Пред нами культурное событие, сопоставимое скорее не с другими трудами по истории, а с выдающимися общественно-литературными явлениями, такими, скажем, как „Горе от ума“, „Герой нашего времени“. Ни один последующий исторический труд, пусть много более совершенный, не мог иметь подобного значения, не мог быть первооткрытием; как не может быть „колумбовым плаванием“ короткий бросок через океан суперсовременного лайнера.

Но отчего же Татищев, Щербатов, писавшие за несколько десятилетий до Карамзина, — отчего же не они?
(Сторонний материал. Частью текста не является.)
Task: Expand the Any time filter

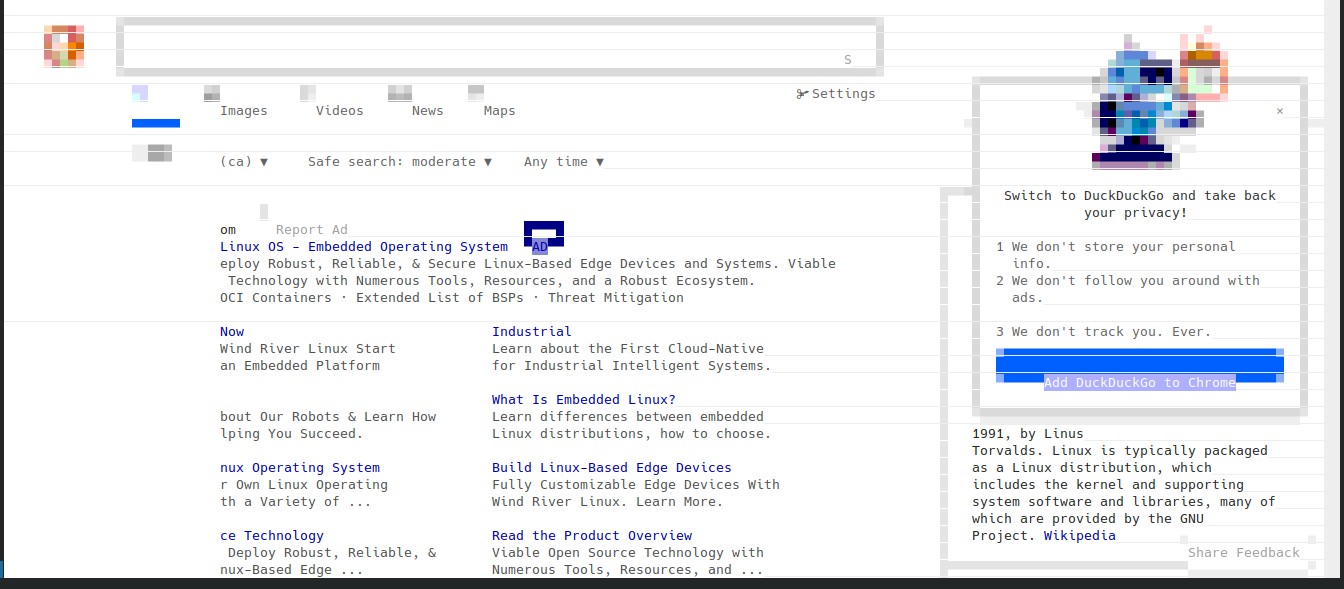Action: (563, 162)
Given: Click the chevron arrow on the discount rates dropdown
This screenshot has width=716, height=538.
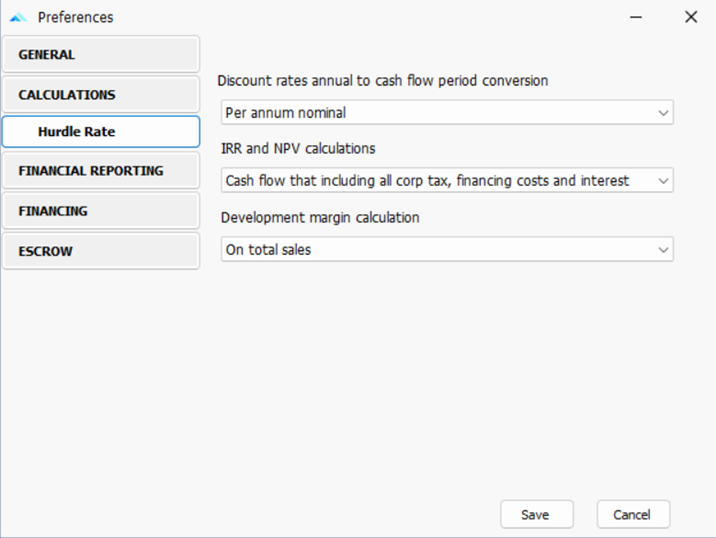Looking at the screenshot, I should pos(663,113).
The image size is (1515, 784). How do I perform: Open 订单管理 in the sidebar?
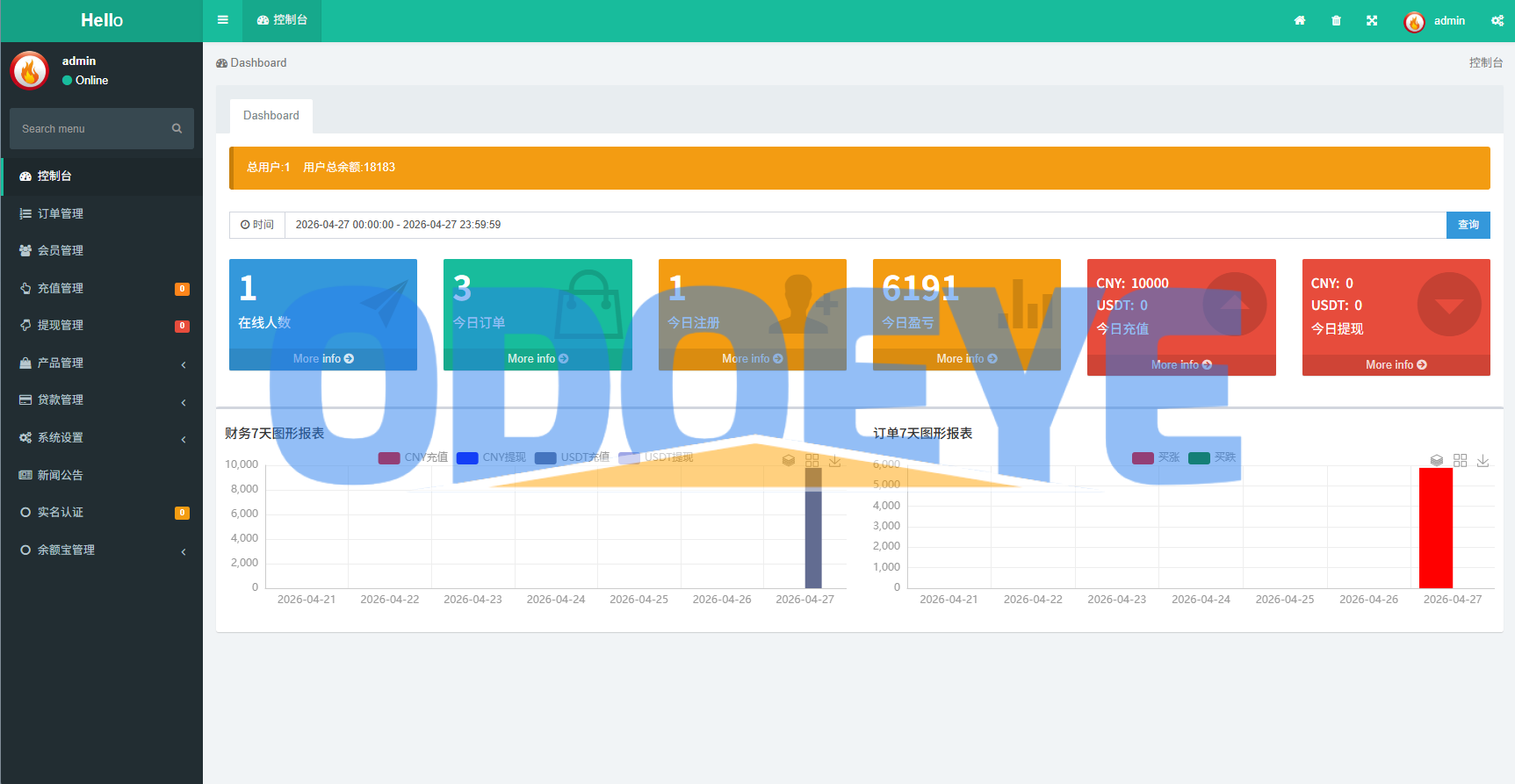pos(102,213)
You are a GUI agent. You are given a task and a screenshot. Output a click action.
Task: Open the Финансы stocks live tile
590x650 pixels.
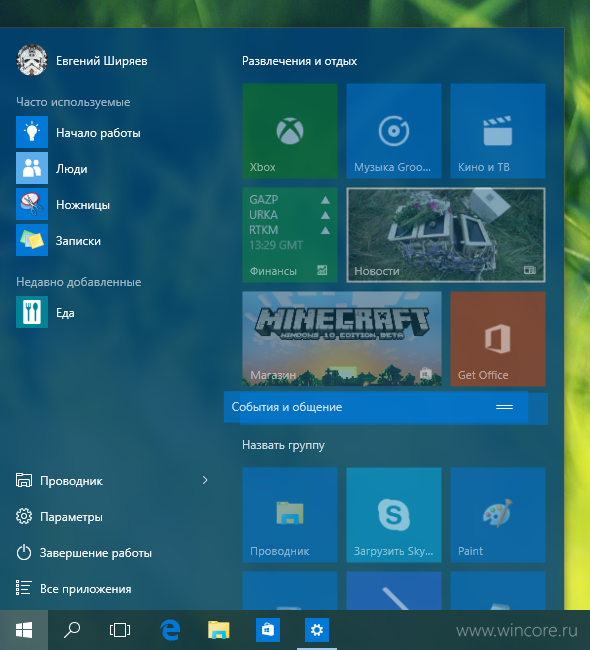pos(290,235)
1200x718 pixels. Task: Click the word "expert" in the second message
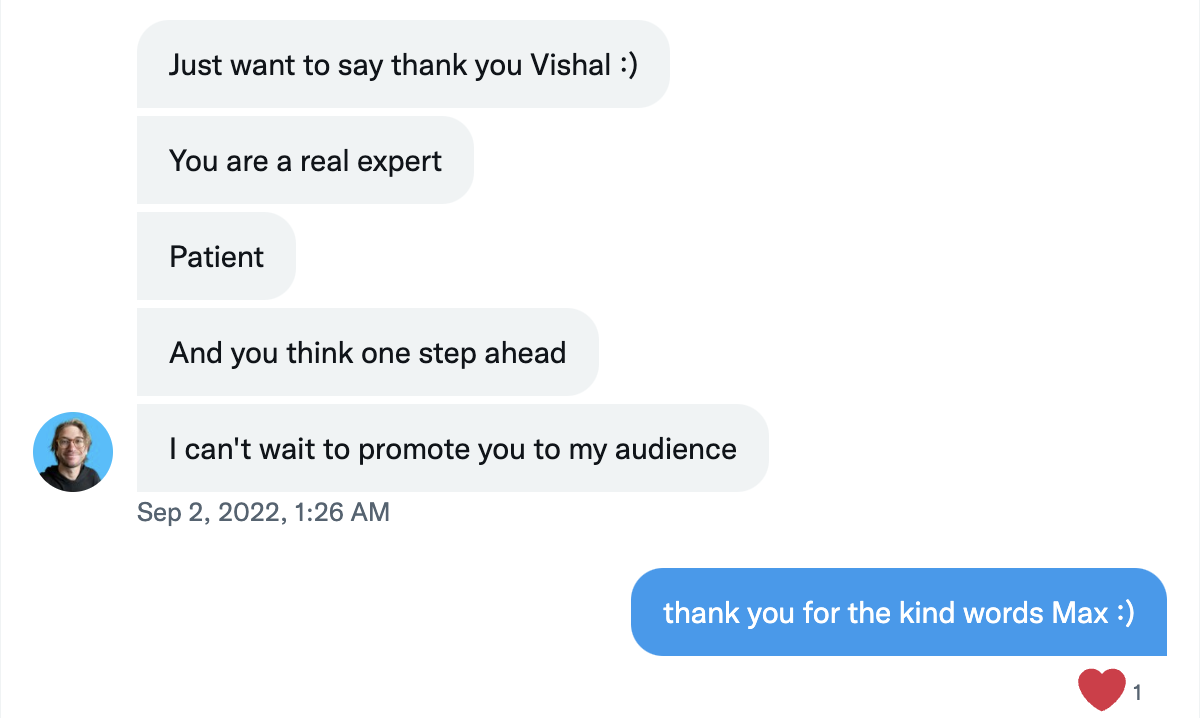tap(395, 161)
Ответ поверхностный таков: не было у них карамзинского таланта, скучно было разбирать их труды, „почтенные“, но „тяжелые по изложению“ (Ешевский). Карамзин переводил „тяжеловесный, неудобочитаемый слог кн. Щербатова в изящные, литературно-отточенные, плавно-текущие периоды“ (Кизеветтер).

Сказано хорошо, красиво, но мало. Не удовлетворяет нас это объяснение. Возможно, и не было у первых историков карамзинского пера, но — писать умели, недурно высказывались на языке своего времени. Щербатов по отношению к Карамзину из поколения отцов, а Татищев сошел бы и за прадеда. Попутно заметим, что в запретном, крамольном сочинении „О повреждении нравов в России“ М. М. Щербатов высказываются с особенной живостью — много свободнее, чем в своей „Истории“…

Итак, дело не в недостатке дарований. Дело, прежде всего, в языке.